Your answer must be every line of the data that holds the string "computer".

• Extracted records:
-=-=-
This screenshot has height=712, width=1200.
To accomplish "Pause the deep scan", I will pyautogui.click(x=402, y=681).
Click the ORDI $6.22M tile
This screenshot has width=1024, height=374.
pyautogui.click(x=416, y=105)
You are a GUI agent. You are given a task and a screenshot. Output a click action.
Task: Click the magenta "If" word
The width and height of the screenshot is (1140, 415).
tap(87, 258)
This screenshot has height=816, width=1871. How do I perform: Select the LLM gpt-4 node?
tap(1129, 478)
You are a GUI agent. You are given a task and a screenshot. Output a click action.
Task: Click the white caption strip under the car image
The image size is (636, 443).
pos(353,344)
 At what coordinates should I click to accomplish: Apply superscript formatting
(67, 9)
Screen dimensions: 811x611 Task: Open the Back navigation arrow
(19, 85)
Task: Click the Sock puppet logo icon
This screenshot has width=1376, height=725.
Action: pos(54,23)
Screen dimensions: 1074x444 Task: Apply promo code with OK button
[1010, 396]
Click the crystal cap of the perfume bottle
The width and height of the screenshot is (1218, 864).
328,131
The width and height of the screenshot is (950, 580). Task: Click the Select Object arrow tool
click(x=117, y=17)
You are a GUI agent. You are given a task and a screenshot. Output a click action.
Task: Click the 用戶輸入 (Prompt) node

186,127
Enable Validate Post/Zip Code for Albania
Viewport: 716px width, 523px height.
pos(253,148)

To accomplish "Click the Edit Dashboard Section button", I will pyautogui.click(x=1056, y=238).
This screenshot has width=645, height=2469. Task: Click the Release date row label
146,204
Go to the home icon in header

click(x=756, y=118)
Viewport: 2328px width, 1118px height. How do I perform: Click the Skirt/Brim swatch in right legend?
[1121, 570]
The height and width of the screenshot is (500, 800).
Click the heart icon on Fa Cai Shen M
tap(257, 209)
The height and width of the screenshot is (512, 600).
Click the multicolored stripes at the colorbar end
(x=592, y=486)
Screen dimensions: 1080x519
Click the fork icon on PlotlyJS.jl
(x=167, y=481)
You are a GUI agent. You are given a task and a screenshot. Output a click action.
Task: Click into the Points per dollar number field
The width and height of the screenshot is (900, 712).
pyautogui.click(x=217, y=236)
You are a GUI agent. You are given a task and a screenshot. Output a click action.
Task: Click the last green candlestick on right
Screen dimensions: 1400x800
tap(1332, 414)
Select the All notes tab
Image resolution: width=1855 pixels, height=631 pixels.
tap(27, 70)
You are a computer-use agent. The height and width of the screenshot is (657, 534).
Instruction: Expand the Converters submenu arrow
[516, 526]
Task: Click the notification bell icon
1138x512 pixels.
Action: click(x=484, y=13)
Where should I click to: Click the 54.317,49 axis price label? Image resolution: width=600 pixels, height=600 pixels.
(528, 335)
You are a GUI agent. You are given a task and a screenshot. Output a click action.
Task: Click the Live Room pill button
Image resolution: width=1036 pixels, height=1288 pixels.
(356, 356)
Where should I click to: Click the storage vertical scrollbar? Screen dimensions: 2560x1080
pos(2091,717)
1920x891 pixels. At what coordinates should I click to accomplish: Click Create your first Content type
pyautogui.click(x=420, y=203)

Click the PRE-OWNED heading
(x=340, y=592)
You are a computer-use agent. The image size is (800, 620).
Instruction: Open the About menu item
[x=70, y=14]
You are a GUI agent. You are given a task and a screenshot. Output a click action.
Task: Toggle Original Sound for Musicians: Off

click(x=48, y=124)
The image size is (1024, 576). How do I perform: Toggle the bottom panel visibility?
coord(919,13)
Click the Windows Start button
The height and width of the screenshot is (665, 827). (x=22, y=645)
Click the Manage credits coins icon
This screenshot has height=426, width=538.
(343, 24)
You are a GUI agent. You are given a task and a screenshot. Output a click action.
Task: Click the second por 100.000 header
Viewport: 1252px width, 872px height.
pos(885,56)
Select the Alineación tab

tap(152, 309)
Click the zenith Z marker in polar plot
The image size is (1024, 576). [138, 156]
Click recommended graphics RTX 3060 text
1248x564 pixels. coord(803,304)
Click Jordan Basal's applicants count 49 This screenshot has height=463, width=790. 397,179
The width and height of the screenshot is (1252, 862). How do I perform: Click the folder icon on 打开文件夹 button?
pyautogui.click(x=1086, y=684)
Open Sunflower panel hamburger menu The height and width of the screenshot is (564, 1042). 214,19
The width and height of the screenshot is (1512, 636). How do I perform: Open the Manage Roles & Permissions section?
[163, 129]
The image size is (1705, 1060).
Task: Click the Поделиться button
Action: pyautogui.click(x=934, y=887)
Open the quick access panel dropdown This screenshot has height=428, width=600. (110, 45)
-=-=-
• Completed exercise:
You are a computer-use agent. The height and width of the screenshot is (657, 534).
You are a computer-use agent. The image size is (800, 620).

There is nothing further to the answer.